The 30-year-old cryptocurrency mogul was indicted in Manhattan federal court on Tuesday and accused of engaging in a scheme to defraud FTX clients.

His decision to agree to extradition will pave the way for him to appear in a US court to face charges of using billions of dollars in stolen customer deposits to pay expenses and debts and to make investments on behalf of his crypto hedge fund, Alameda Research LLC.

He will likely be held at the Metropolitan Detention Center in Brooklyn, defense attorney Zachary Margolis-Onuma said upon his arrival in the United States, although some federal defendants are being held in prisons outside New York City due to overcrowding in the facility. .

At the preliminary court hearing in Manhattan, Bankman-Fried will be asked to plead and a judge will decide whether to grant him bail, Margolis Onuma said. The attorney added that this hearing must take place within 48 hours of Bankman-Fried’s arrival in the United States, although it is likely to happen sooner.

Prosecutors will likely argue that Bankman-Fried is a flight risk and should remain in custody due to the large sums of money involved in the case and the unclear location of those funds.

“The missing money gives prosecutors a strong argument that he is a flight risk,” said former federal prosecutor and defense attorney Michael Weinstein. “I would expect that if the judge agreed to release before trial, they would impose very restrictive and onerous conditions.”

Legal experts told Reuters any trial would likely take more than a year.

A Bankman-Fried spokesperson and a US-based attorney for Bankman-Fried did not immediately respond to requests for comment. A spokesperson for the US Attorney’s Office in Manhattan declined to comment.

It was not immediately clear what prompted Bankman Fried to change its mind and decide not to contest the extradition.

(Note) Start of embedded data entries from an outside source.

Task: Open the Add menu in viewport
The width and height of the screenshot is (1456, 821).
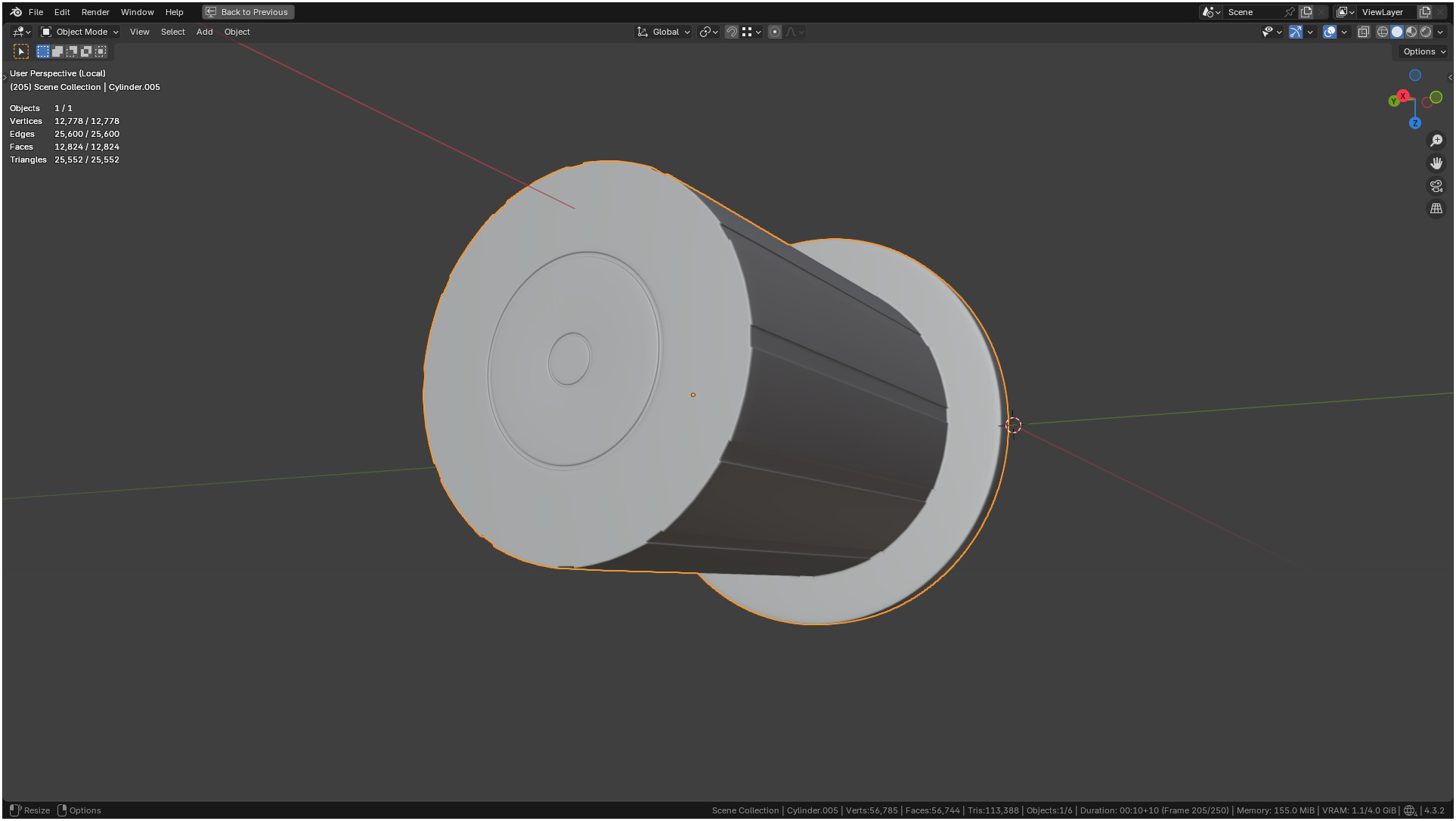Action: [204, 32]
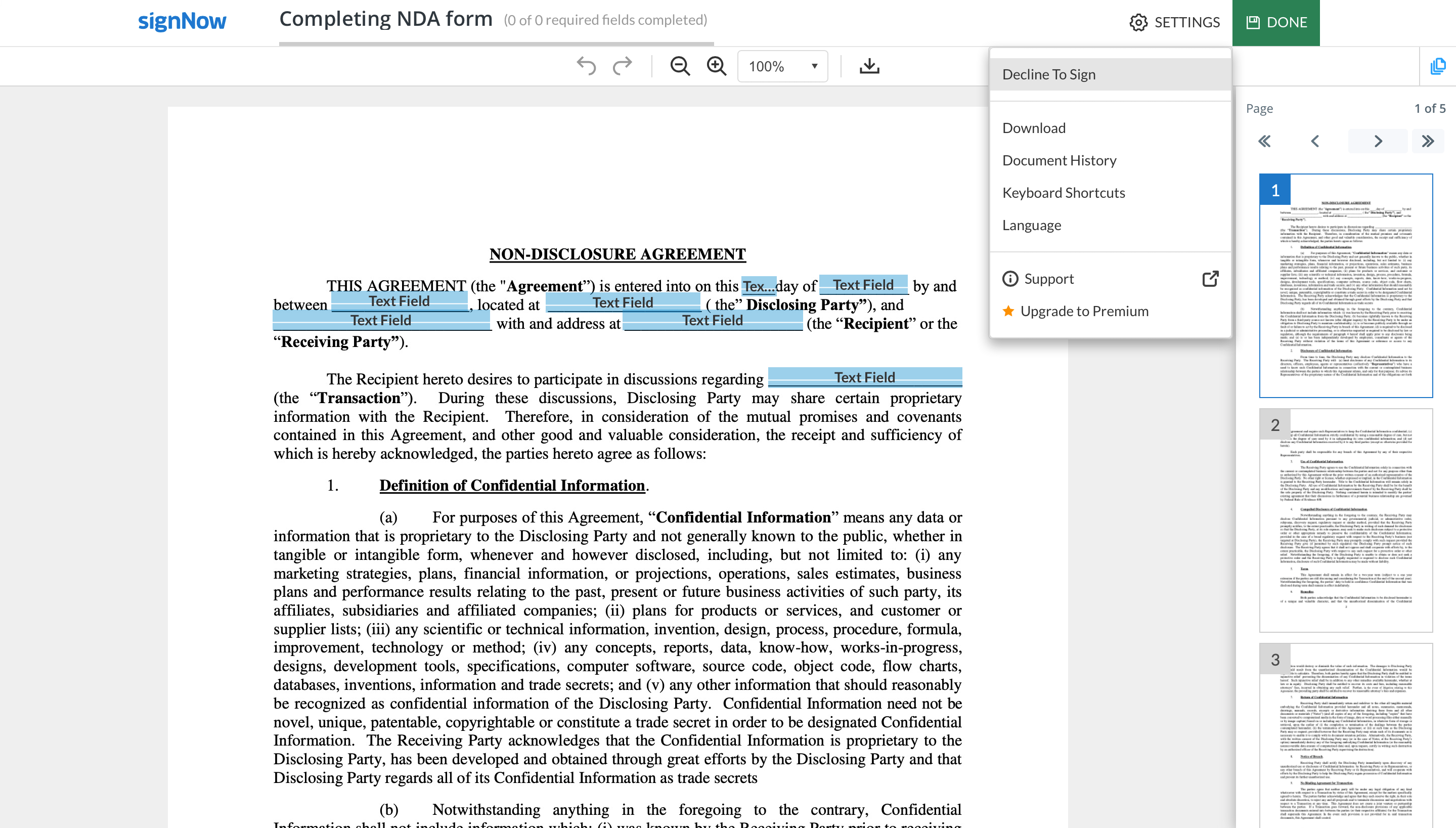Image resolution: width=1456 pixels, height=828 pixels.
Task: Zoom in with the magnifier plus icon
Action: [716, 66]
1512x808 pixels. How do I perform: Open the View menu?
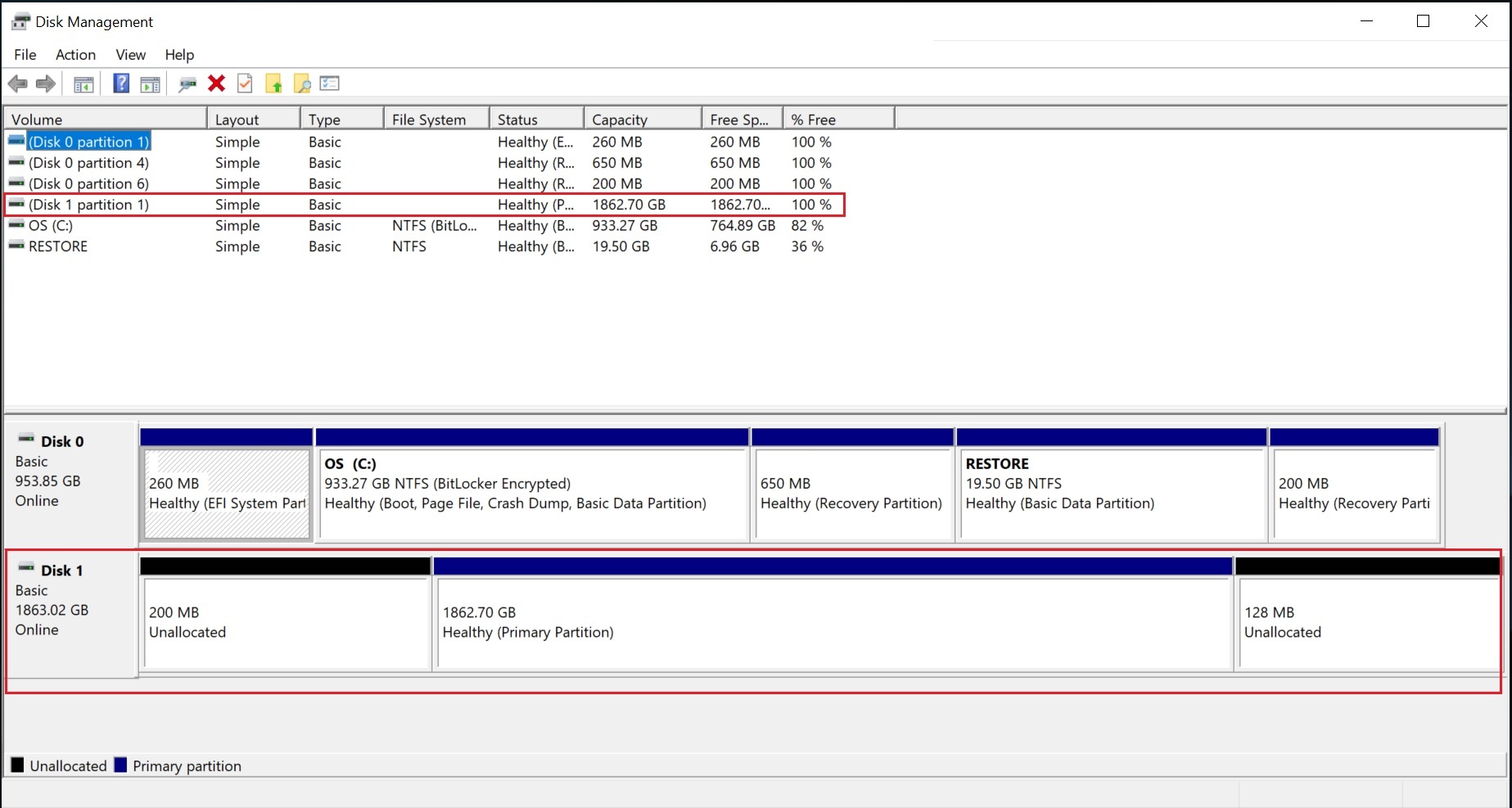(x=129, y=54)
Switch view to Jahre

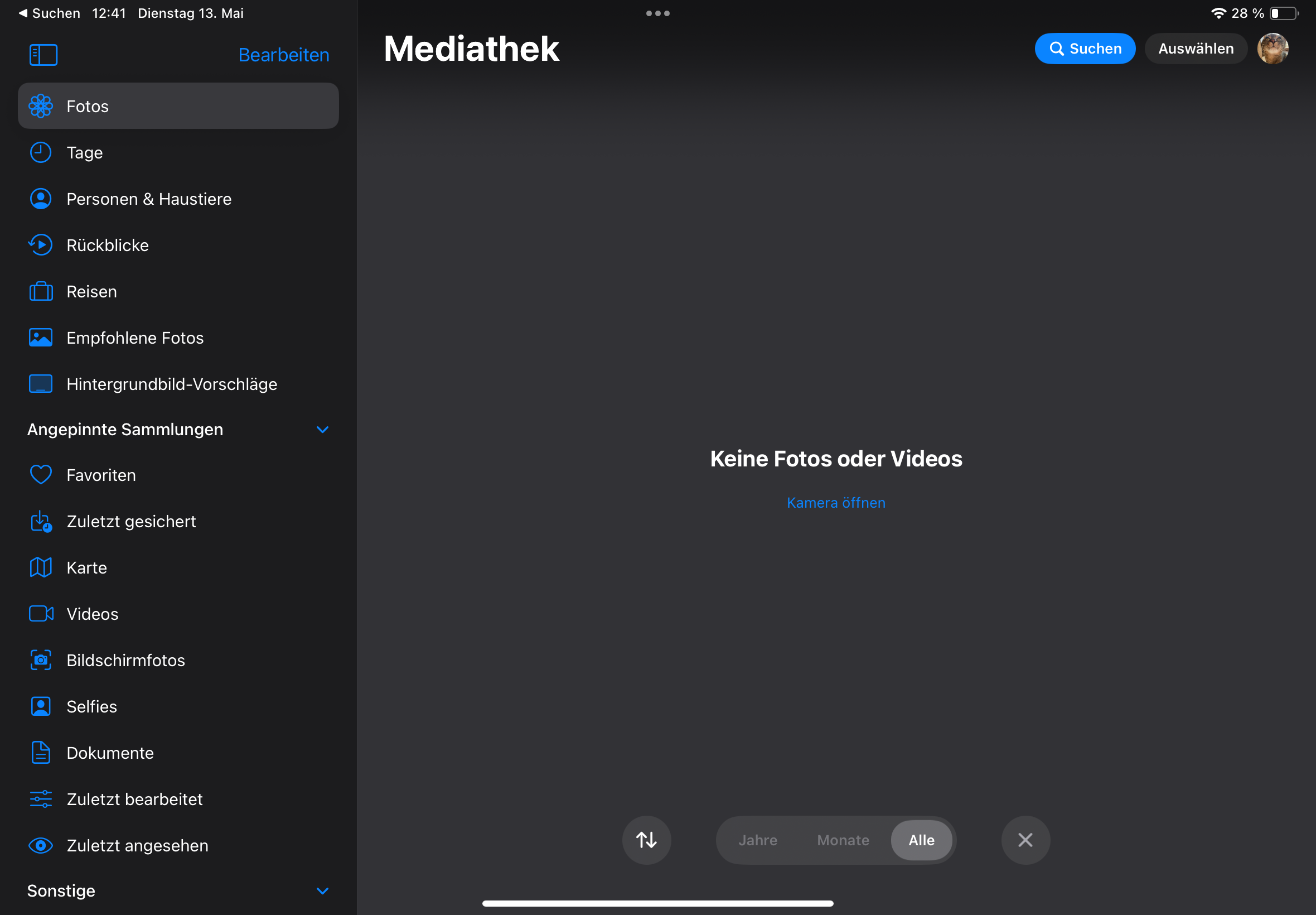757,840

The US State Department said in a 2021 report that conditions at Fox Hill were “harsh,” citing overcrowding, a rodent infestation, and prisoners’ reliance on buckets as toilets. Authorities there say conditions have improved since then.

Bankman-Fried was arrested last Monday in the Bahamas, where he lives and where FTX is headquartered. He was taken into custody on Tuesday at Fox Hill Prison in the Caribbean after District Judge Joy Ann Ferguson-Pratt denied his request to stay at home pending a hearing on his extradition to the United States.

A person familiar with the matter told Reuters at the time that Bankman Fried had filed a new application for bail with the Bahamas Supreme Court on Thursday.

Bankman-Fried amassed a fortune estimated at more than $20 billion as he rode the cryptocurrency boom to build FTX on one of the largest exchanges in the world before it suddenly collapsed this year.

Manhattan’s top federal prosecutor, Damien Williams, called the collapse of FTX one of the “largest financial frauds in American history.” Bankman-Fried acknowledged the failure of risk management at FTX but said he did not believe he had any criminal liability.

Bankman-Fried faces up to 115 years in prison if he is ultimately convicted of all eight charges he faces in the US, though any sentence will ultimately be determined by a judge based on a host of factors.

Reporting by Jasper Ward. Additional reporting by Luke Cohen and Jack Quinn. Written by Luke Cohen. Editing by Chizu Nomiyama, Chris Reese and Jonathan Otis

Our Standards: The Thomson Reuters Trust Principles.